16. The road to Talisker
breaks of from the Bracadale road at the head of Loch Iiarport, on the south
side of which it proceeds. The distance from Sligachan to Talisker is
thirteen or fourteen miles. About four miles from TaIisker, and on the shore
of the loch, is Carbost, the site of a distillery, where whisky is
manufactured, which, in the opinion of every genuine Skyeman, is unrivalled
in excellence. Around the distillery there is a large extent of arable
ground, improved and brought into admirable cultivation by the spirited
proprietors of that establishment, Messrs. H. and K. M`Askill. The road from
Carbost to Talisker is wild and dreary, giving no indication of the beauty,
warmth, and fertility of the sheltered valley into which it rather abruptly
descends. The house of Talisker (Hugh M`Askill, Esq.) stands at the head of
a singularly rich, flat vale, scooped out, as it were, from the line of
lofty and precipitous rocks which fences that part of Skye, lying open to
the sea on the west, and almost encircled in every other direction by
impending high grounds. The house is surrounded by sycamores and other
trees, of venerable age and large growth, and it possesses a garden, the
products of which, in fruit and flowers, may vie with those of the gardens
of the most favoured parts of Scotland. Behind the house rises a singularly
shaped rock, which may be ascended with some little difficulty, and commands
an extensive prospect. From the cliffs around descend many cascades, more
than one of which present at times a singular spectacle, for the water,
rushing from the edge of the cliff, is met by the blast, and carried up in a
thin, curved column, like the smoke from a cottage chimney, which, falling
into its former channel behind the ledge, again and again renews its
unsuccessful efforts to descend to the lower level.
17. We will now return to
Loch Snizort, for the purpose of shortly describing the district of
Trotternish, along the west side of which a parliamentary commissioners'
road has been opened to the extent of about fourteen miles, terminating
about a mile and a half beyond the Bay of Uig. It strikes off from the
Dunvegan road, within a short distance of the head of Loch Snizort.

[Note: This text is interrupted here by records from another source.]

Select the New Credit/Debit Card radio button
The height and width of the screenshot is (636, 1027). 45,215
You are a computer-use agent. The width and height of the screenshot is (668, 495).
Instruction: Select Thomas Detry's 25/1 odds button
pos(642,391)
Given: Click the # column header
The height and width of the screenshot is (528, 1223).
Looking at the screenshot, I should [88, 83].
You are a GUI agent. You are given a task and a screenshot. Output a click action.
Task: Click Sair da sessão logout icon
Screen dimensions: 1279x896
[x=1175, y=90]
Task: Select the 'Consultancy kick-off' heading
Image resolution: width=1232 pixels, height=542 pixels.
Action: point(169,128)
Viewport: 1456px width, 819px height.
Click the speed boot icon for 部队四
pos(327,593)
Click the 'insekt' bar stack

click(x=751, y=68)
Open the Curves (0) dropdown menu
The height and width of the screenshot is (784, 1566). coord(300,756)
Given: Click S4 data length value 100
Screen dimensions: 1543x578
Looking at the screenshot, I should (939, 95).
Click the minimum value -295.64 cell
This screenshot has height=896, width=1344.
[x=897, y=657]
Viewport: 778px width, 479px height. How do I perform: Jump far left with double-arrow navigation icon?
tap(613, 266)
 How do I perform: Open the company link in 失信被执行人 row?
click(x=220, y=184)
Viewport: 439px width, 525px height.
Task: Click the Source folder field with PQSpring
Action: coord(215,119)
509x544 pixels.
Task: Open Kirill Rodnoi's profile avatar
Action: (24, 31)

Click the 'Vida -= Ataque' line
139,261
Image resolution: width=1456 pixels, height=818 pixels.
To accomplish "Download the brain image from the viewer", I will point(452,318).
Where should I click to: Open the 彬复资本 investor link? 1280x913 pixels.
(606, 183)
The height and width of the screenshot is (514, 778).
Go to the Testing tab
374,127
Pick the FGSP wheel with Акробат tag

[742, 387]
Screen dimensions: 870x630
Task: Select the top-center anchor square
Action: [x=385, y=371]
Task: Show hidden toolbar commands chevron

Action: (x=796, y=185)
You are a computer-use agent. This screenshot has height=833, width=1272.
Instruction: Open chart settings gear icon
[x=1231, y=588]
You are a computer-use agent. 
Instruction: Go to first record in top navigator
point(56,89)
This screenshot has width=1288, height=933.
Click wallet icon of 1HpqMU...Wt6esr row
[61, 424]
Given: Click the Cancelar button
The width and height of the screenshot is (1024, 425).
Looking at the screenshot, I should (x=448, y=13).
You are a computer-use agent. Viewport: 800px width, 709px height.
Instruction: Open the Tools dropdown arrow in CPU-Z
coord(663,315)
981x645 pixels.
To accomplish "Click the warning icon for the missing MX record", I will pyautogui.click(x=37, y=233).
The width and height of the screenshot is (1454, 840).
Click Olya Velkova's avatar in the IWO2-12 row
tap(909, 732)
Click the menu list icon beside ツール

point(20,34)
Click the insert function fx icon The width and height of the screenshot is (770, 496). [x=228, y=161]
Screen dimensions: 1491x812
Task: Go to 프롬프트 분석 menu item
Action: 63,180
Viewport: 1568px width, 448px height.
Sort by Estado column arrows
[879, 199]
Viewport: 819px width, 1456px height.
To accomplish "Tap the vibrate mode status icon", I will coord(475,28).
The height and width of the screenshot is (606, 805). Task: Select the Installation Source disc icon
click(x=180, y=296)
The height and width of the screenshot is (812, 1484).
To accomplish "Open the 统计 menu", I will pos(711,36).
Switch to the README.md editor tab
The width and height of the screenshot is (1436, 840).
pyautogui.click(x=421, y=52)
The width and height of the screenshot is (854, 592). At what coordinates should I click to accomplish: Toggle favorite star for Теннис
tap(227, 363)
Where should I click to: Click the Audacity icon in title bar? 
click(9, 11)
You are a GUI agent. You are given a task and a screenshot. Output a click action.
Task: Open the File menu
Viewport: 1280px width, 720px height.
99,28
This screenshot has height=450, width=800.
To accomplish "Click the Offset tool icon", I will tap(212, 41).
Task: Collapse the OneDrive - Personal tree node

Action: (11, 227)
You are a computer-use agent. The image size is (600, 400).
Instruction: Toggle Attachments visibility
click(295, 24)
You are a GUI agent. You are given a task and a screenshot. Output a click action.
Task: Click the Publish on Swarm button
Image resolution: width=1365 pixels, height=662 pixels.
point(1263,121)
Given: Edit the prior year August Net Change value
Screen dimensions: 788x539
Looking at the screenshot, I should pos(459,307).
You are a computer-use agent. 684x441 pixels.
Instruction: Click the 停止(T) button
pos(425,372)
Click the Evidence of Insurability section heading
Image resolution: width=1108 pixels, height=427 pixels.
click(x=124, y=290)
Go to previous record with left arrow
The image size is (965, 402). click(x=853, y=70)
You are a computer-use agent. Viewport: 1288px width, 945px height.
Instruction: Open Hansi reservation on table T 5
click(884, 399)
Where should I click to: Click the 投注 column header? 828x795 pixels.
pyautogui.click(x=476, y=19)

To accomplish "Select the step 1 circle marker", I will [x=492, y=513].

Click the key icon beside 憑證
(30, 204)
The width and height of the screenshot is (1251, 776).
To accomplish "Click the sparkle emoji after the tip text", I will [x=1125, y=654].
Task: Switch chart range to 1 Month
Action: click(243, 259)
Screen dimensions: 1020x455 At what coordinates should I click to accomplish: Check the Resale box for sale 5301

Trotternish is the richest district in Skye, and contains a good deal of
excellent arable ground. Passing the church and manse of Snizort, about two
miles from the latter, we leave on the left the house of Kingsburgh. The
circular Bay of Uig is distant five miles from Kingsburgh; and, in the words
of a late eminent writer, whose works, on their first appearance, occasioned
no slight sensation in this and other remote quarters of the Highlands
"presents one of the most singular spectacles in rural economy—that of a
city of farms." The sloping sides of the bay are crowded with houses; and
each cultivable patch of land has found an industrious and successful
occupant. At the head of the bay the ground rises steeply, and environs
about a couple of hundred arable acres, in which some six hundred people
live in a scattered hamlet. A short way from Uig is the old house of
Monkstadt, or Mougstot, for some time the seat of the chief of the powerful
family of MacDhonuill, after Duntulm Castle, the ancient family residence,
had fallen into ruins. On an islet, in a lake, imperfectly drained,
adjoining Monkstadt, are the remains of a religious house; whence, no doubt,
its name is derived, and as in other parts of Skye the remains of round
towers or Danish forts, and of stone circles, are frequent. Duntulm Castle
stands near the point of Trotternish, about seven miles farther on. Little
of it now remains, and it was in no respect different from the ordinary
towers on other parts of this coast. On the way to it will be observed some
beautiful specimens of columnar basaltic rock, and close by it Lydian stone
occurs in small nodules, or layers. Towards the close of the sixteenth
century, the dungeon of Duntulm witnessed the dying agonies of a nephew of
Donald Corm Mor, the then Macdonald, who was here confined for a detected
purpose of conspiring against his uncle. He was fed with salt beef, and then
denied the means of satiating his craving thirst, in the torments of which
he closed his existence. Duntulm was visited in 1540 by a royal fleet, with
which James V. proceeded to the Hebrides, to quell the turbulent island
chiefs, several of whom, including Macleod of Lewis, Macleod of Dunvegan,
and several chieftains of the clan Macdonald, he carried prisoners to the
south.
18. There is a remarkable
bowl-shaped hollow called Quiraing, on a hill top, or rather in the heart of
a hill, on the east side of Trotternish, about three miles distant from
Stcinscholl Bay, and twenty-two miles from Portree, by a good road. It is
approached from Uig, from which it is distant about seven miles. It
resembles the crater of an extinct volcano. The hill may be about a thousand
feet in height, and it presents to the north-east a front of rugged basaltic
precipices, over which various little streamlets occasionally trickle. In
the hollow is a level oblong green platform, measuring 100 paces by 60, and
around rises on all hands a circle of rocks, for most part innaccessible,
rising from the surrounding declivities, and which shoot up above into
detached columnar and pyramidal masses of varied figure. Through the
intervening chasms confined views are obtained of the sea and surrounding
country. As may be readily conceived, the effect, whether of sunshine or
mist, streaming or circling amidst the broken summits of this deeply
imbedded and secluded spot, is not a little singular. The main inlet is by a
steep narrow passage, the access to which is strewed with broken fragments
of stone, and near the entrance of which stands an isolated needle-shaped
rock.
19. Trotternish has long been
familiar to the public as the scene of some of Prince Charles Edward's
adventures. Under the escort of Flora Macdonald—a name which, as Dr. Johnson
predicted, will live in history—he, in the course of his wanderings, after
the battle of Culloden, landed from the Long Island.* Miss Macdonald
repaired to Mougstot to communicate to Lady Margaret, lady of Sir Alexander
Macdonald, and who had been expecting the Prince, notice of their arrival.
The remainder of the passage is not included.